UN, US officials visit site of Kyrgyzstan clashes as humanitarian crisis enters new phase

By AP
Wednesday, June 30, 2010

UN, US officials visit site of Kyrgyzstan clashes

OSH, Kyrgyzstan — U.N. and U.S. officials visited southern Kyrgyzstan on Wednesday to figure out how to help some 375,000 ethnic Uzbeks driven from their homes by violence.

Rampages by majority Kyrgyz mobs that began June 10 killed hundreds of ethnic Uzbeks and reduced entire Uzbek neighborhoods to scorched ruins.

A group led by U.S. Assistant Secretary of State Eric Schwartz and U.N. High Commissioner for Refugees Antonio Guterres visited the southern city of Osh — the country’s second-largest city and the epicenter of the violence.

U.N. officials say the immediate threat of food and water shortages has largely abated, and emphasis has shifted to providing shelter to thousands of families whose homes were torched by arsonists. Some have found refuge at relatives’ houses, and others in schools, kindergartens and even fields.

In the Kara-Suu district of Osh, tents provided by the UNHCR have been pitched up within the charred remains of Uzbek houses, allowing families to live on the sites of their former homes and begin the painstaking reconstruction effort.

The U.N. has appealed for $71 million in emergency assistance funds, in part to rebuild homes before the winter sets in.

International organizations also plan to assist in reconciliation efforts between Uzbek and Kyrgyz communities. That process will likely be difficult, however, as many ethnic Uzbeks say they have no trust in the authorities and fear new attacks by Kyrgyz mobs.

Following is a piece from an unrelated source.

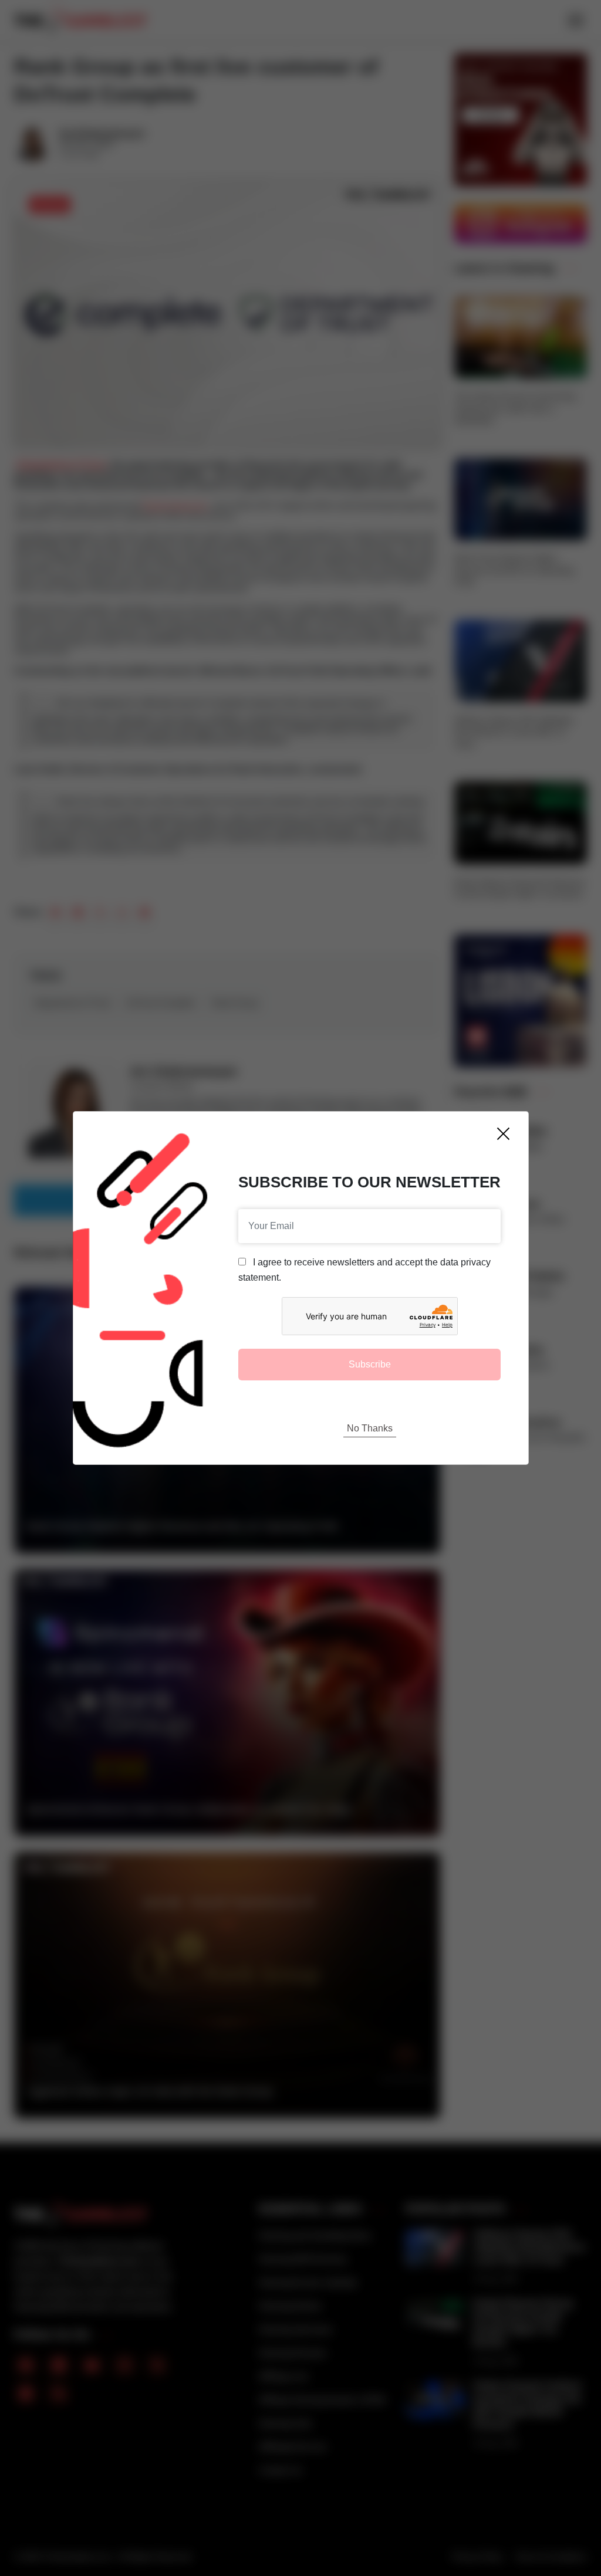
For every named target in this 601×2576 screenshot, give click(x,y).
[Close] (503, 1133)
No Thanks (370, 1428)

The official death toll from the violence that tore apart Osh and the nearby city of Jalal-Abad currently stands at 294, although Kyrgyzstan’s interim President Roza Otunbayeva has said as many as 2,000 people died in the rioting.

Otunbayeva’s government came to power in April after former President Kurmanbek Bakiyev was ousted in mass protests in the capital, Bishkek. It got a boost from Sunday’s referendum on a new constitution that legitimized its grip on power and paved the way for holding parliamentary elections in October.

The government had accused Bakiyev’s supporters of instigating the violence to delay the referendum, a charge that Bakiyev, in self-imposed exile in Belarus, has denied.